◆ **AIM OF THE TASK**: Express everything from the line containing "Given: Register use" down to the line containing "click(x=276, y=108)", both included, as a two-column CSV with the headers instruction and answer: each row pairs one instruction with the answer that follows it, and every field is quoted with any line breaks replaced by spaces.
........
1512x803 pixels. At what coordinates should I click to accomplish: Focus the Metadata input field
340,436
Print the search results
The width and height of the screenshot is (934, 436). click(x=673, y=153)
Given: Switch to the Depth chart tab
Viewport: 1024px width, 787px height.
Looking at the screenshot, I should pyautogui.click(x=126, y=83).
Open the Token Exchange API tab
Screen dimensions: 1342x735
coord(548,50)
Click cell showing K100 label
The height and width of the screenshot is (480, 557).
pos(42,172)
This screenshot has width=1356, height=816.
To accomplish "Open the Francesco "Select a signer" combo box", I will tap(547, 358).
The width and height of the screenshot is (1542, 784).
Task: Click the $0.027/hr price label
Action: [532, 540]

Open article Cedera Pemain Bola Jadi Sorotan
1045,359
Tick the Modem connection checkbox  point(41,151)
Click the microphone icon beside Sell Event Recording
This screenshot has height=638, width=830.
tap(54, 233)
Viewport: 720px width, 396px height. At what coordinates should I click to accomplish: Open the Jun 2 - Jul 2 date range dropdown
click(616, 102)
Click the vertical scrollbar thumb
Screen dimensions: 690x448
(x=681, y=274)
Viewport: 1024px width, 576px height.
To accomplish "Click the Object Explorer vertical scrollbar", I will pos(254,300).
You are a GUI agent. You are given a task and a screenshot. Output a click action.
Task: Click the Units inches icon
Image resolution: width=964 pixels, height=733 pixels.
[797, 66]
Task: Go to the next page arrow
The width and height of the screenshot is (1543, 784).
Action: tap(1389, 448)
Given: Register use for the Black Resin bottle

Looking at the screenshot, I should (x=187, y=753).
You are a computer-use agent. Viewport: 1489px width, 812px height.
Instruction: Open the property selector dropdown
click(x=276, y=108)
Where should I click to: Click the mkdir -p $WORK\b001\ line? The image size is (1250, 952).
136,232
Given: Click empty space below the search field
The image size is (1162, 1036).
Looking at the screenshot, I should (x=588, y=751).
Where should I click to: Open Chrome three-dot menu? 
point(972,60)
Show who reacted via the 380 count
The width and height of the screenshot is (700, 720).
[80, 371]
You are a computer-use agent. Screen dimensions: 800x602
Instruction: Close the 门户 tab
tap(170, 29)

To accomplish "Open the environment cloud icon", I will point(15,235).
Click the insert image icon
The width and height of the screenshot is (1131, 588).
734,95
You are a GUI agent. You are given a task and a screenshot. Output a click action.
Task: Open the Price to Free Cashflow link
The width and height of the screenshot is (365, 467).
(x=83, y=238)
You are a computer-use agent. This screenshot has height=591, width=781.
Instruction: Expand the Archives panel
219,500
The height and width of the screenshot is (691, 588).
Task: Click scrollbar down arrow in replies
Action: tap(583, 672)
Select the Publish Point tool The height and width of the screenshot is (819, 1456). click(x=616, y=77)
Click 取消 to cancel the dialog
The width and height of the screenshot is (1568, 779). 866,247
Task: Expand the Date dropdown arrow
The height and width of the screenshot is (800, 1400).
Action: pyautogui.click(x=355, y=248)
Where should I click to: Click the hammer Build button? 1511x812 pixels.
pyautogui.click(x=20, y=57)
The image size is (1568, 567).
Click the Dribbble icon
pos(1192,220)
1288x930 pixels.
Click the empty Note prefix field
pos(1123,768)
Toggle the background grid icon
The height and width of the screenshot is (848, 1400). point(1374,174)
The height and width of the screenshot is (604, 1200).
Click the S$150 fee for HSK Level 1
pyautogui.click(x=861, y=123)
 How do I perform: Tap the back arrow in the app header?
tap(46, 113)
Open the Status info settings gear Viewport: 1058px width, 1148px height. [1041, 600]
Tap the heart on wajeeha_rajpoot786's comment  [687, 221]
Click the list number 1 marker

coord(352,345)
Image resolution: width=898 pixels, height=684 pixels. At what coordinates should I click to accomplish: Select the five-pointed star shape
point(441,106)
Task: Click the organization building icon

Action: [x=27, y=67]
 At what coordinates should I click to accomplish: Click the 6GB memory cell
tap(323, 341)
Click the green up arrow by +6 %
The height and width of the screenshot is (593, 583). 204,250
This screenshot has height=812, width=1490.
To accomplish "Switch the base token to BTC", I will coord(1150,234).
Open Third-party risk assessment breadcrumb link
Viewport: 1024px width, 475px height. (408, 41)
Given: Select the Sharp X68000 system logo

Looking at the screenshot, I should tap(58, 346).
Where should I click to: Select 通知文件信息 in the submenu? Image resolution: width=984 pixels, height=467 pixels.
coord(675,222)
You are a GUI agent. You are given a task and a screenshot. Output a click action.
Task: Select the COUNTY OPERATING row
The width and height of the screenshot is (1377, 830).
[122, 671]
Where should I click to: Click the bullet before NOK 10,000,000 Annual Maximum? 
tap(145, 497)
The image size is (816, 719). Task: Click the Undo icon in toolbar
........
◆ **ANSWER TO THE PROBLEM**:
instruction,answer
"Given: Register use for the Black Resin bottle","Looking at the screenshot, I should (x=187, y=753)."
"You are a computer-use agent. Viewport: 1489px width, 812px height. Instruction: Open the property selector dropdown","click(x=276, y=108)"